▶ _PROBLEMS AND TASKS_:
(A) According to the article about Master Sgt. Berle Sigman, where and when was he wounded in combat?
(B) Summarize the article about Master Sgt. Berle Sigman in two sentences.
(C) Extend the article about Master Sgt. Berle Sigman, starting right after its final sentence.

Face of Defense: Wounded Warrior continues Marine Corps career

MARINE CORPS BASE QUANTICO, Va. — “This seemed like a good way to give back to the Marine Corps and thank them for letting me stick around after I got wounded,” said Marine Corps Master Sgt. Berle Sigman, a student in the Faculty Advisor Course at the Staff Noncommissioned Officer Academy.

Sigman, who graduated from the three-week course June 29, was wounded in combat in October 2004 in Ramadi, Iraq. He had been in the Marine Corps for 11 years at that point and was platoon sergeant for Weapons Company, 2nd Battalion, 5th Marines. The injury resulted in the loss of his leg.

Sigman “could have easily been medically retired from the Marine Corps,” said Marine Corps Master Gunnery Sgt. Amber Hecht, enlisted professional military education operations chief and staff noncommissioned officer in charge of the Faculty Development Course.

“But not only did he choose to continue to serve, he still wants to be a leader and give back to the institution and to the Marines,” Hecht added. “To watch this Marine fall down at [physical training] doing [high intensity tactical training] and get back up with his prosthetic leg twisted backwards and hear him joke, ‘Well, guess I better straighten myself out’ is amazing. He has so much of the warrior spirit.”


Love of Marine Corps

Sigman said he never considered leaving the Marine Corps. “Being a Marine is just one of those things that you love,” he said. Sigman received his first prosthetic leg in December 2004, only two months after the injury. Sigman said he was walking on his own by February 2005 and was “pretty much done” with physical therapy by early April of that year.

(Records from a collection)
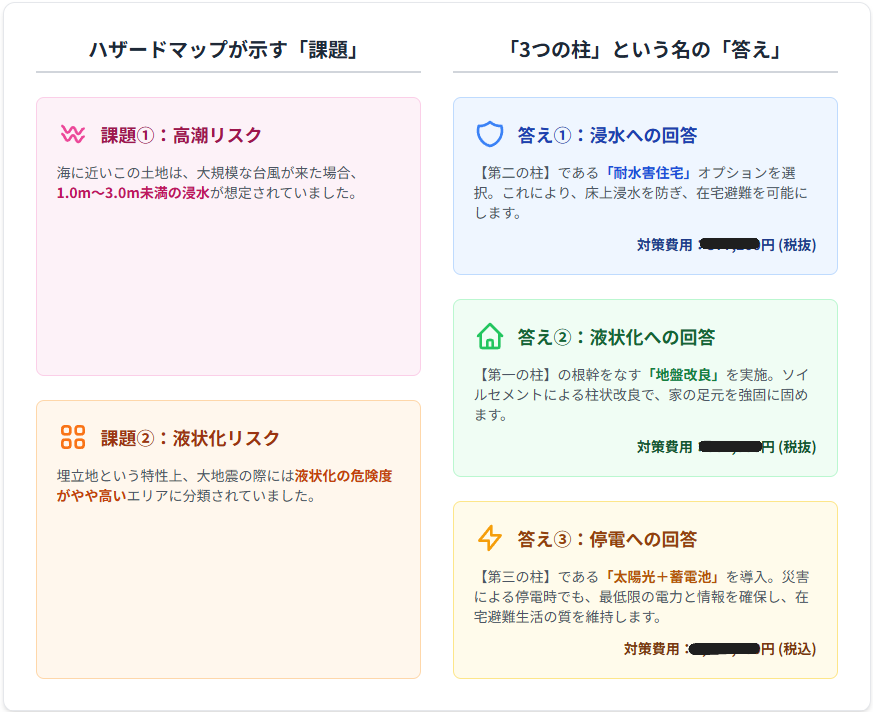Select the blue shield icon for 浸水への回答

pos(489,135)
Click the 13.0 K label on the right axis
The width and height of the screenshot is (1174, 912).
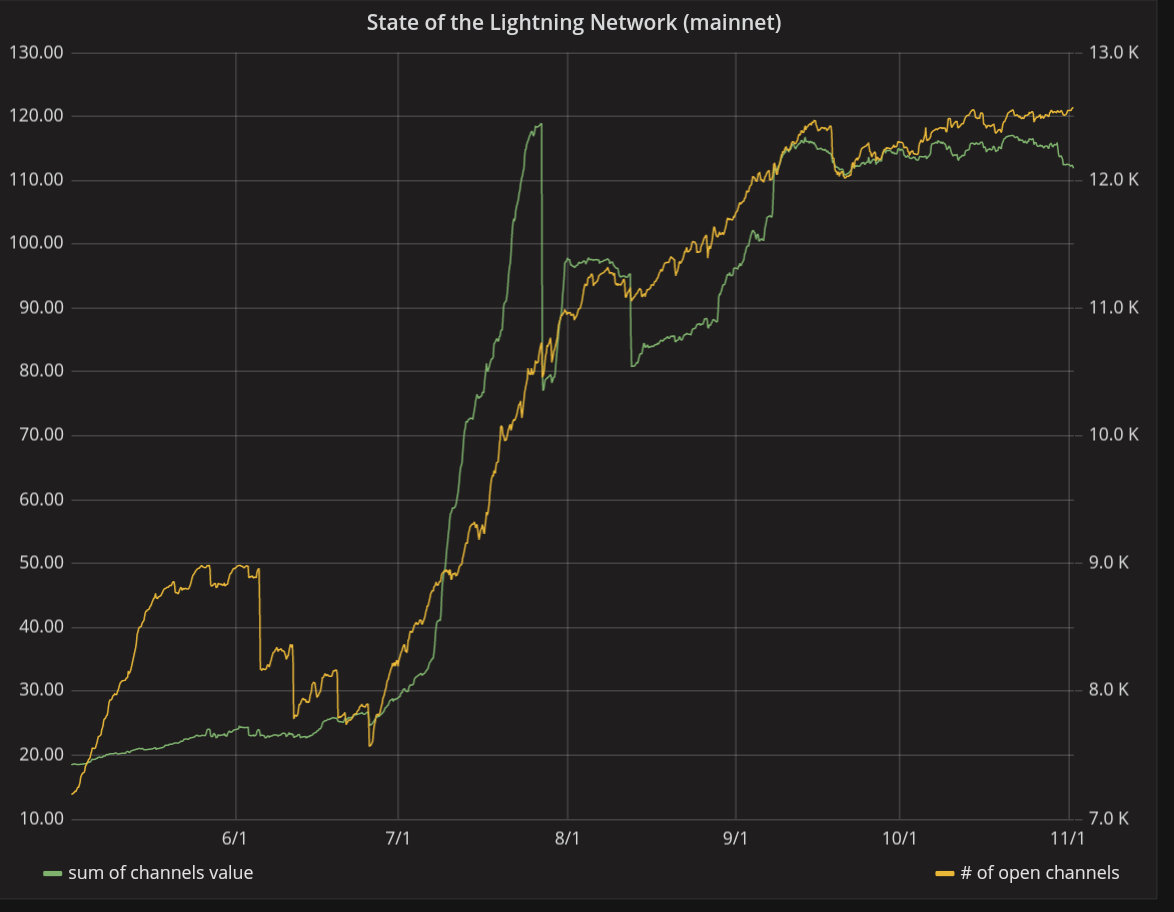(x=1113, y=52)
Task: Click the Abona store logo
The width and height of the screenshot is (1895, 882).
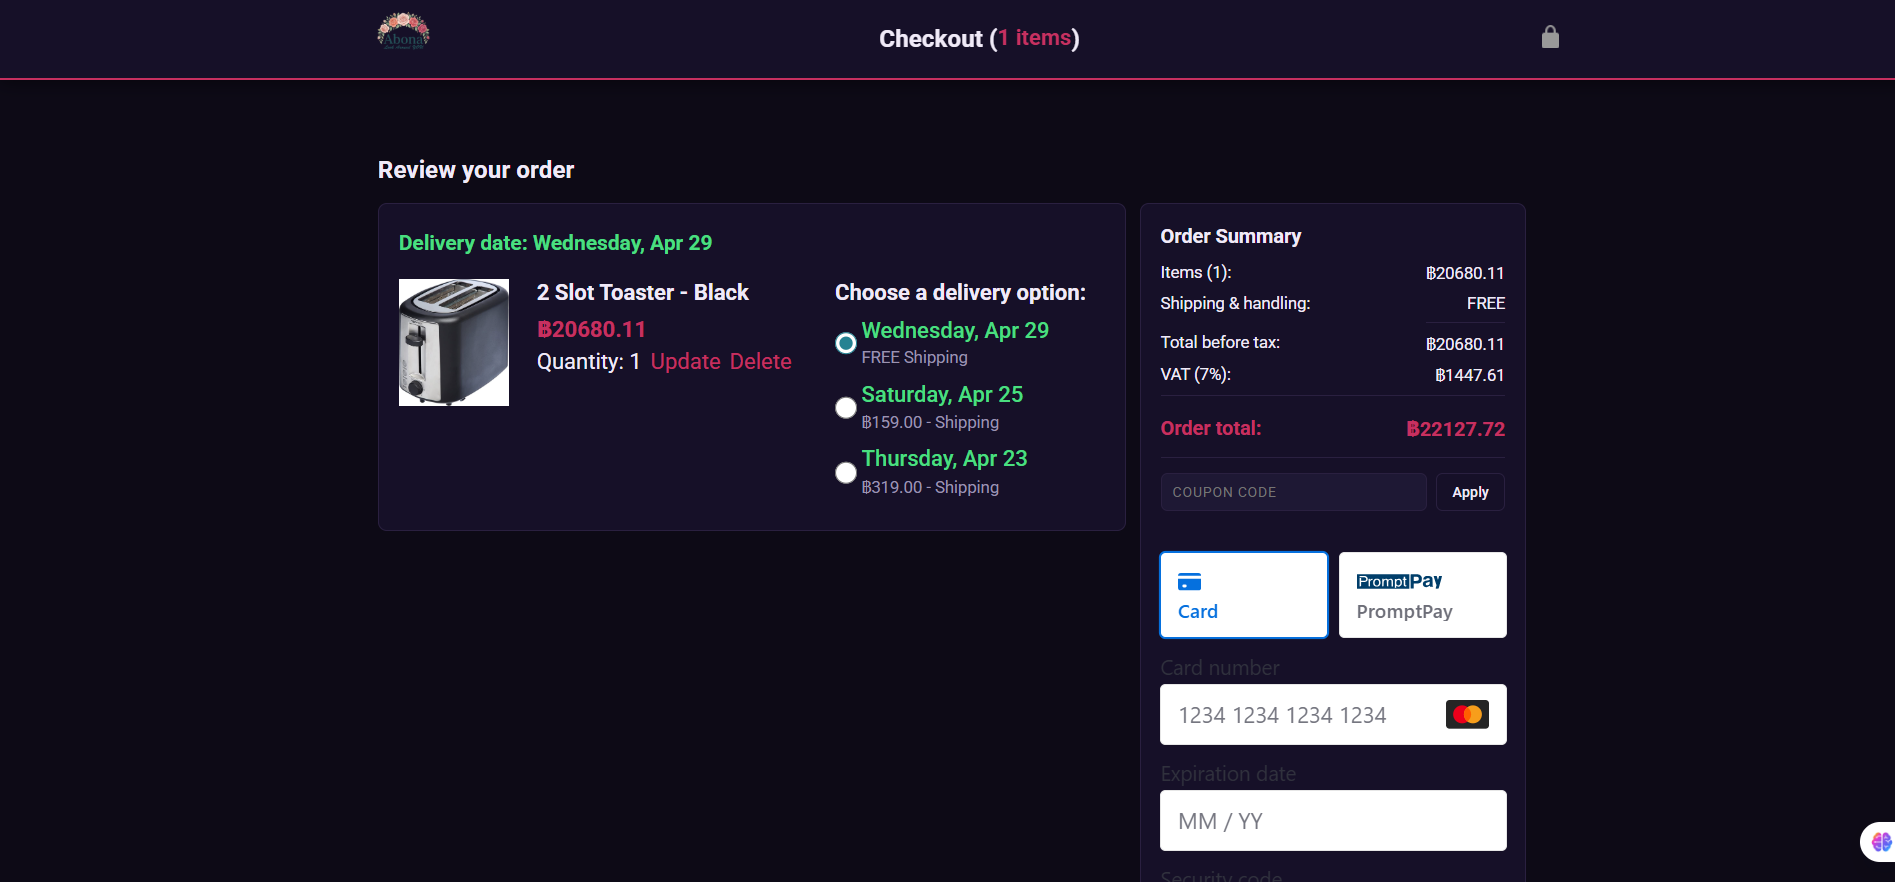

▶ _ANSWERS TO THE EXERCISES_:
(A) In Ramadi, Iraq, in October 2004.

(B) Marine Corps Master Sgt. Berle Sigman lost his leg after being wounded in combat in Ramadi, Iraq, in October 2004. He chose to keep serving rather than be medically retired, and he graduated from the Faculty Advisor Course at the Staff Noncommissioned Officer Academy on June 29.

(C)
Exactly one year after his injury, he went back to work at Systems Command here.

He attributes his speedy recovery to having a sense of humor. Sigman also saluted the physical therapists at Walter Reed National Military Medical Center in Bethesda, Maryland, and his family, friends and fellow Marines. “The commandant [Gen. Michael Hagee] and assistant commandant [Gen. William Nyland] visited every week. Marines take care of each other,” Sigman recalled.

Now, Sigman wants to help Marines achieve their full potential as a faculty advisor for the SNCO academies.


Helping Other Marines

“I hope I can open the door to other seriously injured guys,” he said. “I want to help them understand that any kind of adversity can be overcome — it doesn’t have to be quite as obvious as my injury.”

“I think he has credibility,” Hecht said, indicating Sigman’s prosthetic leg.

As an faculty advisor, Sigman’s sphere of influence will be huge, Hecht said. She said that 1,000 students pass through the SNCO Academy’s sergeants courses annually — and that’s just one of three courses the academy offers. The others are Career Course for staff sergeants and Advanced Course for gunnery sergeants.


Need For Faculty Advisors

“Some of the academies are sitting at only 67 percent manning,” Hecht said. “We are always looking for faculty advisors.”

Faculty advisors plan and lead exercise sessions and organize lessons and small group activities that must relate to all military occupational specialties and all parts of the Marine Air Ground Task Force, Hecht said. Faculty advisors also provide personal counseling and mentorship to their students, she added.

The schedule is busy, Hecht said, but the assignment offers many rewards, such as being in a non-deployable unit, being able to go home to family in the evenings and on weekends and holidays, being part of a close-knit community of faculty and staff who all have the same mission, and being able to educate and shape the Marine Corps’ future leaders.